What the task asks
Copy out the entire passage below on forecasting house prices with quantile autoregression, reproducing it word for word.
##### Text section #####
Forecasting house prices with Quantile AutoRegression (QAR)

Using Quantile AutoRegression techniques to characterize the conditional forecast density for US House Prices (speculative).

I’ve been thinking about distributional forecasts. In particular I’ve been considering Quantile Autoregressions (QAR) as defined in KOENKER AND XIAO 2006. There are some handy lecture notes I’ll borrow from at this link (pdf) in the exercise here.

This is all speculative, but I think this might be a useful way to think about the assymetry in likely outcomes given the uncertainty inherent in today’s economic forecasts.

Setup

Let’s define the QAR(1) model for quantile \(Q(\tau)\),

\[Q_{y_t}(\tau|y_{t-1}) - \alpha_0(\tau) + \alpha_1(\tau)y_{t-1},\] or with \(u_t \text{ i.i.d. } U[0,1]\).

\[ y_t = \alpha_0(u_t)+ \alpha_1(u_t)y_{t-1}.\] We can estimate the model above using standard quantile regression techniques.

Given the estimated QAR model we have,

\[ \hat{Q_{y_t}}(\tau|\mathcal{F_{t-1}})=x_t^\intercal\hat{\alpha}(\tau) \]

given \(y_t:t=1,2,..T\) we can forecast

\[ \hat{y}_{t+s} = \tilde{x}^\intercal_{T+s} \hat{\alpha}(U_s), s=1,...S, \]

where \(\tilde{x}^\intercal_{T+s} = [1,\tilde{y}_{T+S-1}]^\intercal\), \(U_s \sim U[0,1]\), and

\[ \tilde{y}_t = \begin{cases} y_t \text{ if } t \leq T, \\ \hat{y}_t \text{ if } t>T. \end{cases} \]

We can then simulate an ensemble of such forecasts paths to generate a conditional density forecast.
##### Data #####
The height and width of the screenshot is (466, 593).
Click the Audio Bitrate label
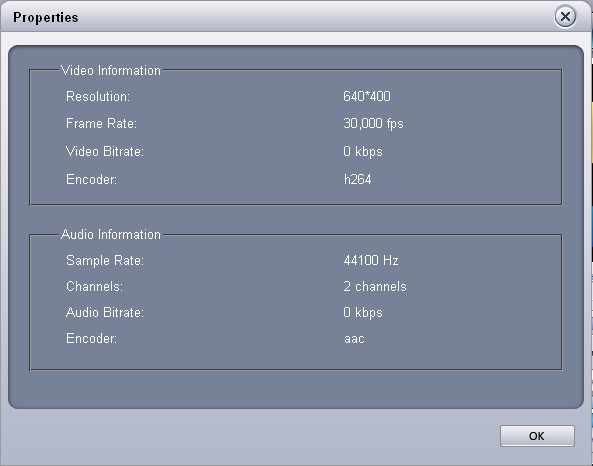tap(105, 313)
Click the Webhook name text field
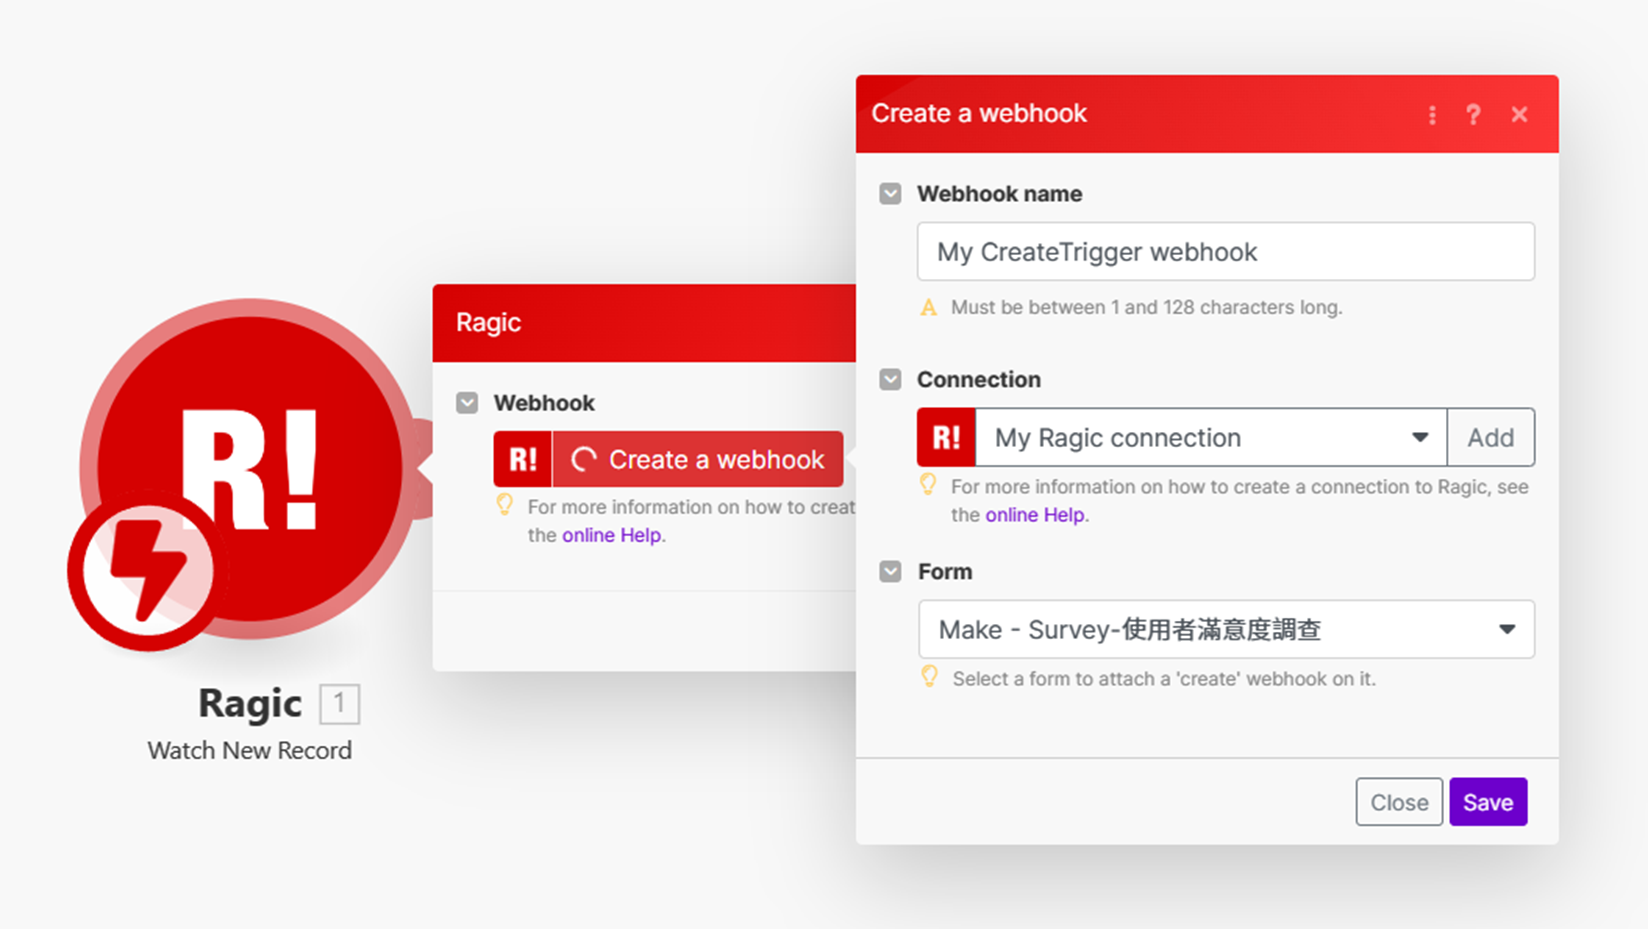 coord(1225,252)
#####
Expected answer
Forecasting house prices with Quantile AutoRegression (QAR)

Using Quantile AutoRegression techniques to characterize the conditional forecast density for US House Prices (speculative).

I’ve been thinking about distributional forecasts. In particular I’ve been considering Quantile Autoregressions (QAR) as defined in KOENKER AND XIAO 2006. There are some handy lecture notes I’ll borrow from at this link (pdf) in the exercise here.

This is all speculative, but I think this might be a useful way to think about the assymetry in likely outcomes given the uncertainty inherent in today’s economic forecasts.

Setup

Let’s define the QAR(1) model for quantile \(Q(\tau)\),

\[Q_{y_t}(\tau|y_{t-1}) - \alpha_0(\tau) + \alpha_1(\tau)y_{t-1},\] or with \(u_t \text{ i.i.d. } U[0,1]\).

\[ y_t = \alpha_0(u_t)+ \alpha_1(u_t)y_{t-1}.\] We can estimate the model above using standard quantile regression techniques.

Given the estimated QAR model we have,

\[ \hat{Q_{y_t}}(\tau|\mathcal{F_{t-1}})=x_t^\intercal\hat{\alpha}(\tau) \]

given \(y_t:t=1,2,..T\) we can forecast

\[ \hat{y}_{t+s} = \tilde{x}^\intercal_{T+s} \hat{\alpha}(U_s), s=1,...S, \]

where \(\tilde{x}^\intercal_{T+s} = [1,\tilde{y}_{T+S-1}]^\intercal\), \(U_s \sim U[0,1]\), and

\[ \tilde{y}_t = \begin{cases} y_t \text{ if } t \leq T, \\ \hat{y}_t \text{ if } t>T. \end{cases} \]

We can then simulate an ensemble of such forecasts paths to generate a conditional density forecast.